Action item: There is a line containing "Task: Select Jake's Monday data point" in the records below. Repeat it and every line after it, exactly, through the final line, but no pictures.

Stored data:

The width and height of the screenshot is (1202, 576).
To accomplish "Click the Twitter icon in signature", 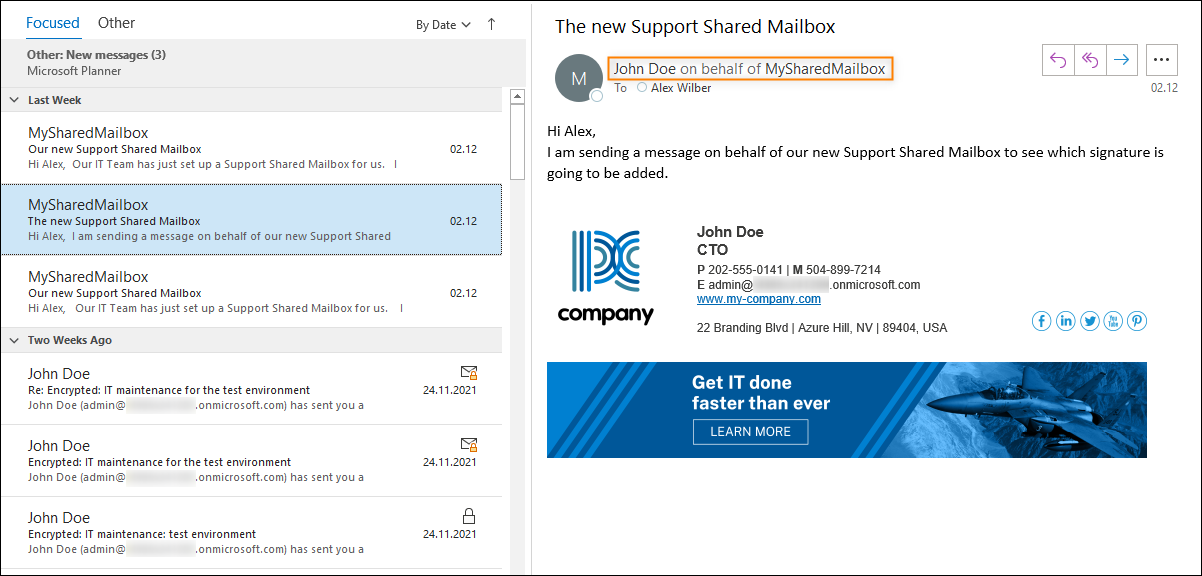I will [x=1089, y=321].
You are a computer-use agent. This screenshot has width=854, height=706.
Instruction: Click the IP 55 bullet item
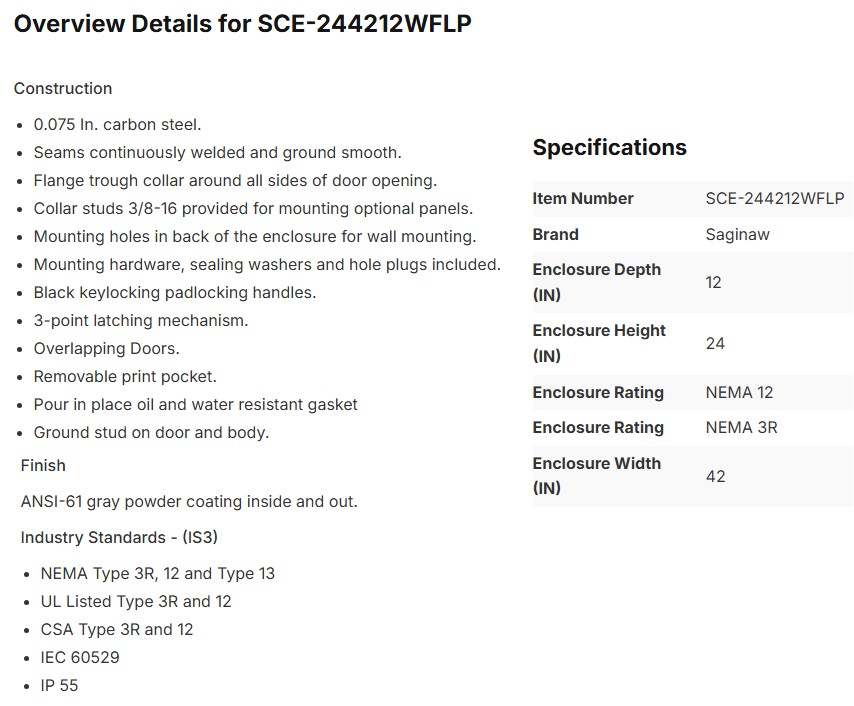click(x=59, y=685)
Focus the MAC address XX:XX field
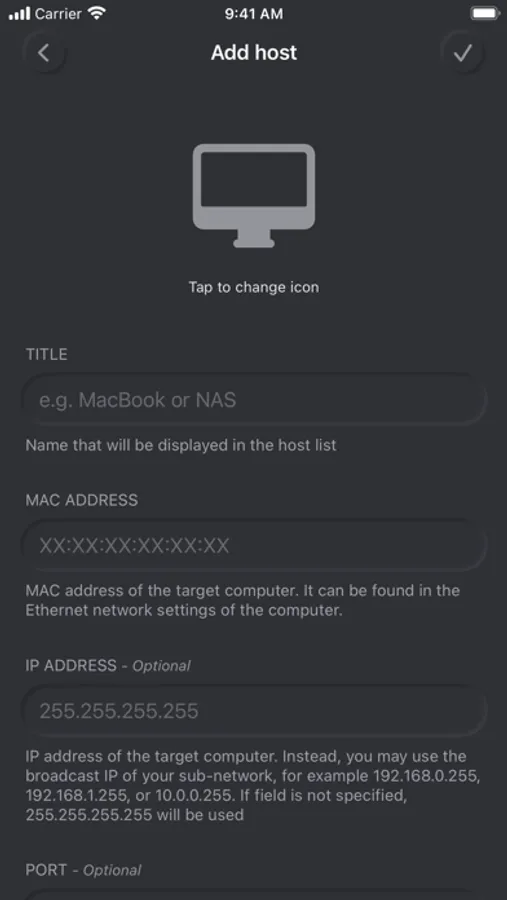The width and height of the screenshot is (507, 900). pos(254,545)
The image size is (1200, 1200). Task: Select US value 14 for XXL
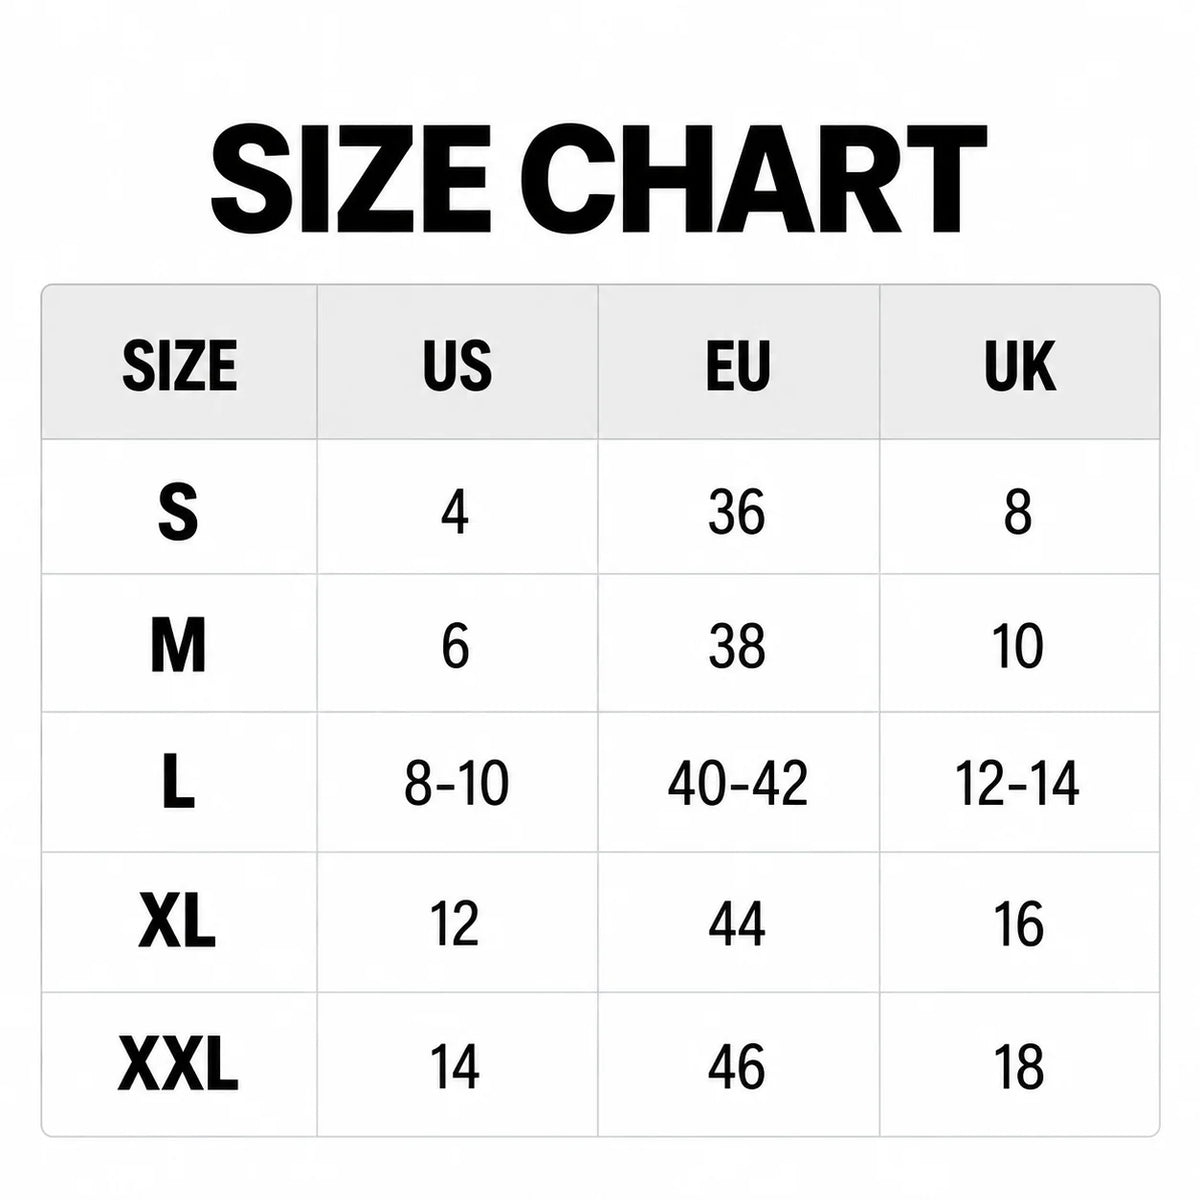[455, 1065]
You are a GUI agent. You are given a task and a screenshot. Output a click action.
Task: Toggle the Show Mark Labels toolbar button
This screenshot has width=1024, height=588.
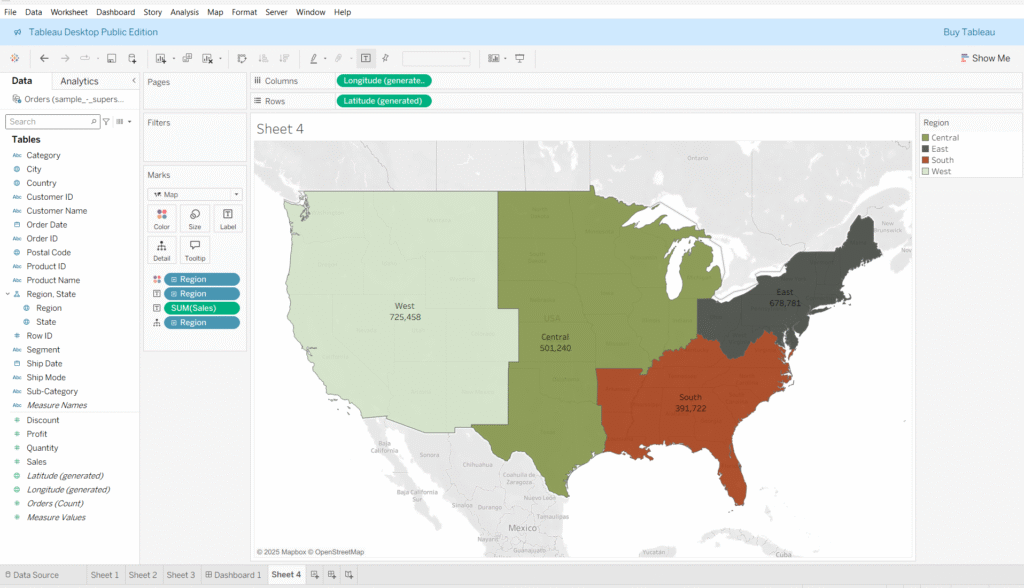tap(366, 58)
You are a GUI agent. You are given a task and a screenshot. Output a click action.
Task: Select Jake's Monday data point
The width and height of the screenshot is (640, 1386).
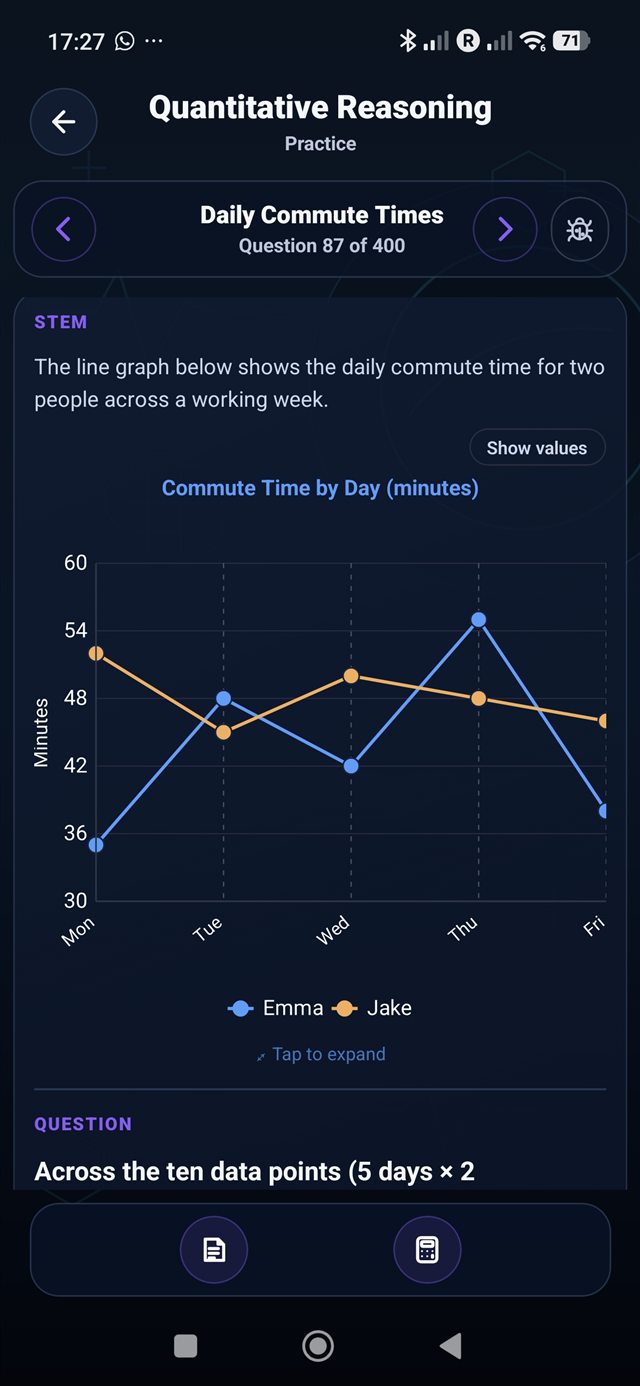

Response to this task:
Task: Select Jake's Monday data point
The width and height of the screenshot is (640, 1386).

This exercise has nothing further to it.